北別府学は213勝の成績を挙げた大エース!コントロールの完璧さはまさに精密機械
北別府学は無名の存在から213勝の成績を挙げて大エースへ!背番号が永久欠番にならない理由は?
北別府学(きたべっぷまなぶ)は、1980年代の広島カープ黄金投手陣の中でもエース中のエースでした。「投げる精密機械」との異名を取った絶妙かつ精緻なコントロールは今でも語り草となっており、20世紀最後の200勝投手でもあります。
そんな北別府学の通算成績は、515試合に登板して、213勝141敗5セーブ、防御率3.67。3113回を投げ、先発577試合中135完投、28完封、36無四球試合、1757奪三振です。獲得タイトルは、最多勝利が2回で、最優秀防御率は1回、最高勝率3回を記録し、MVP1回、沢村賞2回を記録しています。宮崎県立都城農業高校は、1年生からエースとして活躍しながら、甲子園出場に恵まれず、全国的には無名の存在でした。
しかし、1975年に行われたドラフト会議で、その素材に着目した広島カープから1位指名されてプロ入りを決めます。2年目の1977年から先発ローテーション定着を果たした北別府学は、3年目に初の10勝をマーク。以降、流麗なフォームからの絶妙なコントロールを武器に、広島カープの黄金時代を代表する存在となりました。
★ ★ ★ ★ ★ ★ ★
課題 - 北別府学についての文章によると、高校時代の北別府学が全国的には無名の存在だったのはなぜですか。文章が挙げている理由を一、二文で説明してください。

(データソースからの項目)
★ ★ ★ ★ ★ ★ ★
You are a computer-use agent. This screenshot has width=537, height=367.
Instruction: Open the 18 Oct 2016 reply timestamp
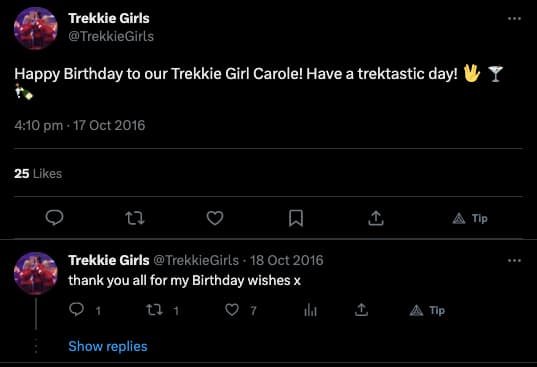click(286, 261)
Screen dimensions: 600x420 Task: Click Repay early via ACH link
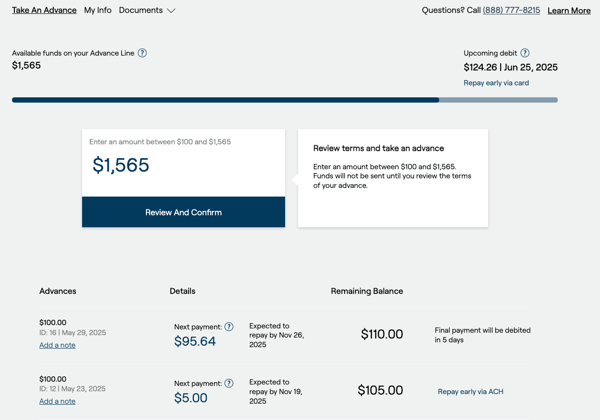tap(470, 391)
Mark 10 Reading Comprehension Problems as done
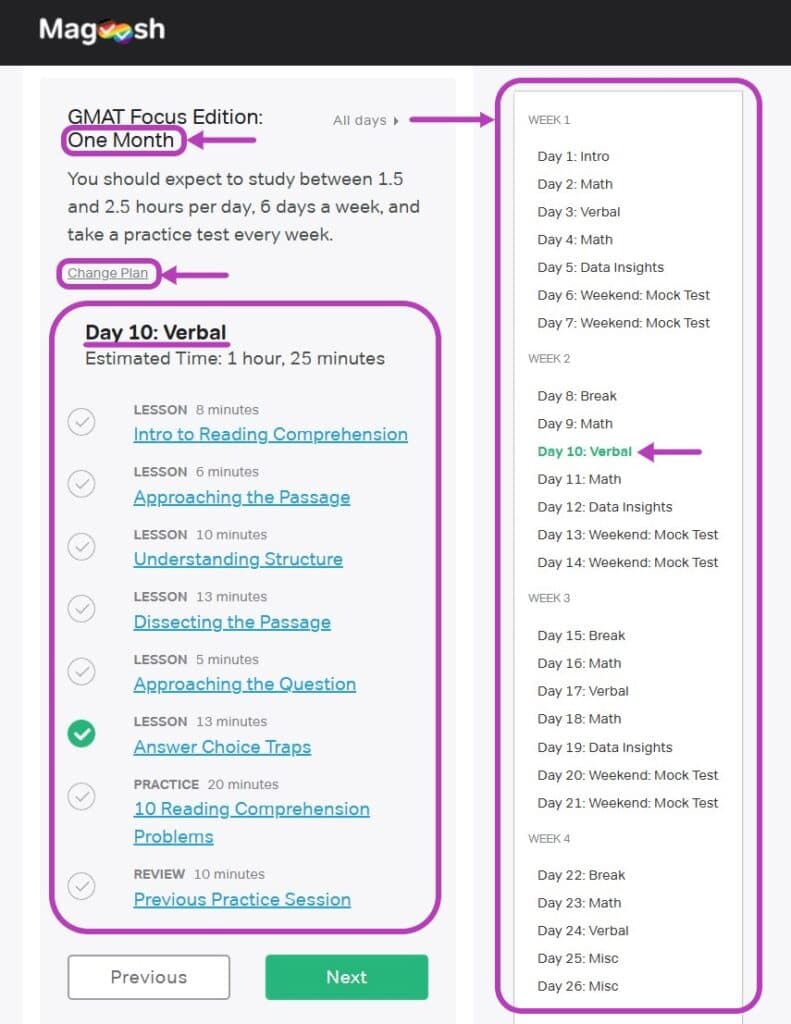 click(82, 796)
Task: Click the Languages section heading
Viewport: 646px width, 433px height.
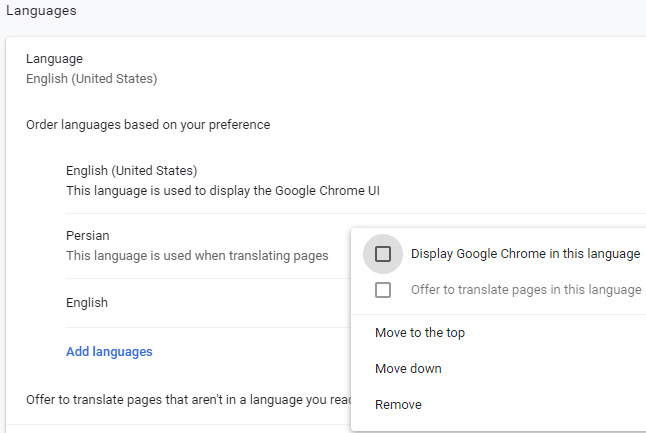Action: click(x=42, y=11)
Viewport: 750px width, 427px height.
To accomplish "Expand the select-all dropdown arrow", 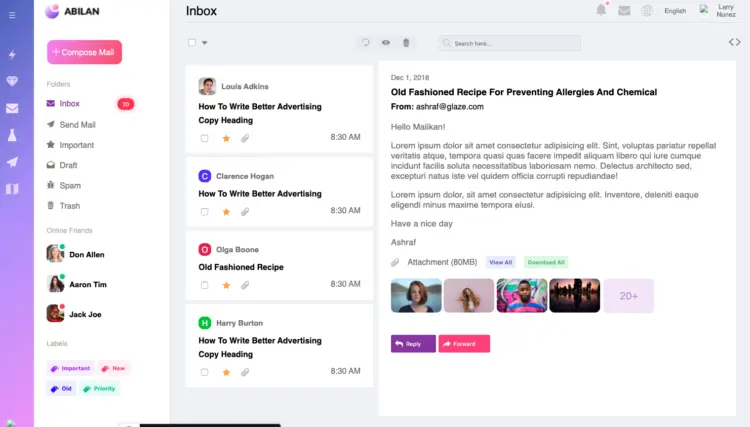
★ ★ ★ ★ ★ ★ ★
解答 - 宮崎県立都城農業高校で1年生からエースとして活躍していたものの、甲子園出場に恵まれなかったためです。